The task: Transcribe exactly, and without pictures, only the lines from the one bearing "Where should I" through the final line of the data below.

Recorded information:
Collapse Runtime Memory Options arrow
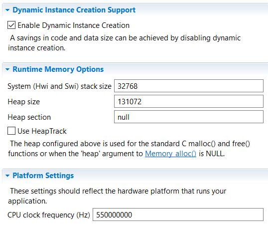 coord(7,69)
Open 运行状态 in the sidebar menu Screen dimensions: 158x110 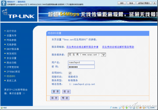point(11,31)
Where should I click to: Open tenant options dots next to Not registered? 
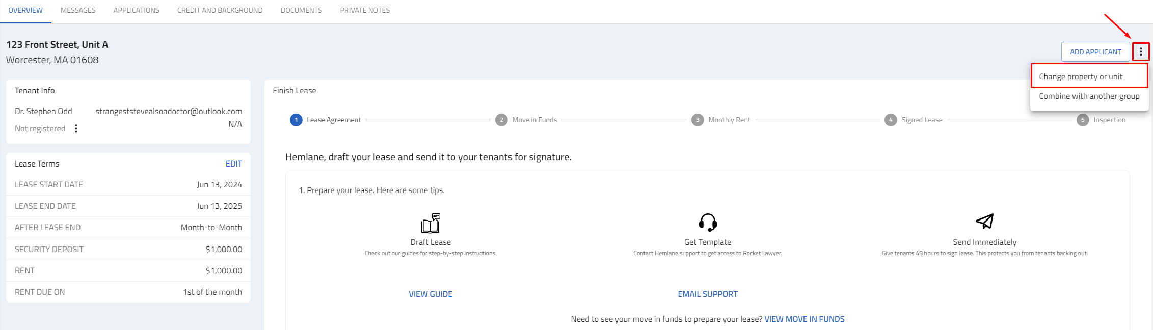click(76, 128)
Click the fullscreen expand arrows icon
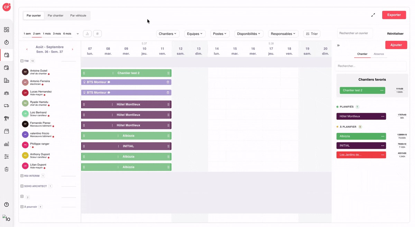This screenshot has height=227, width=415. tap(373, 15)
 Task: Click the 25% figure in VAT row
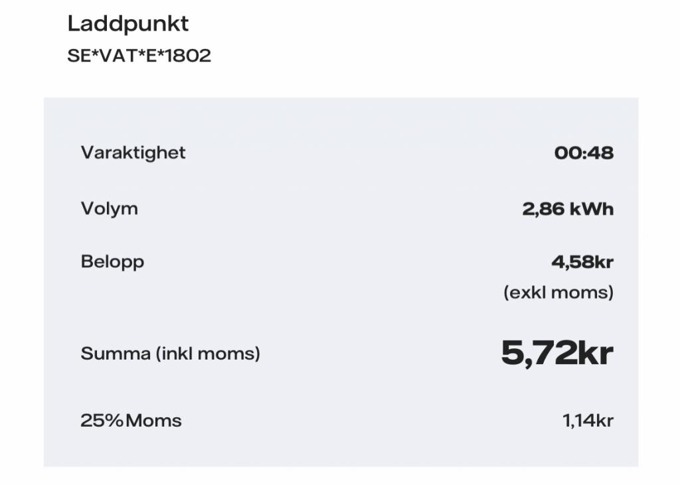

Solved exercise:
Where should I click to: Open tenant options dots next to Not registered? 
click(76, 128)
Click the fullscreen expand arrows icon
This screenshot has height=227, width=415. tap(373, 15)
 Task: Click the 25% figure in VAT row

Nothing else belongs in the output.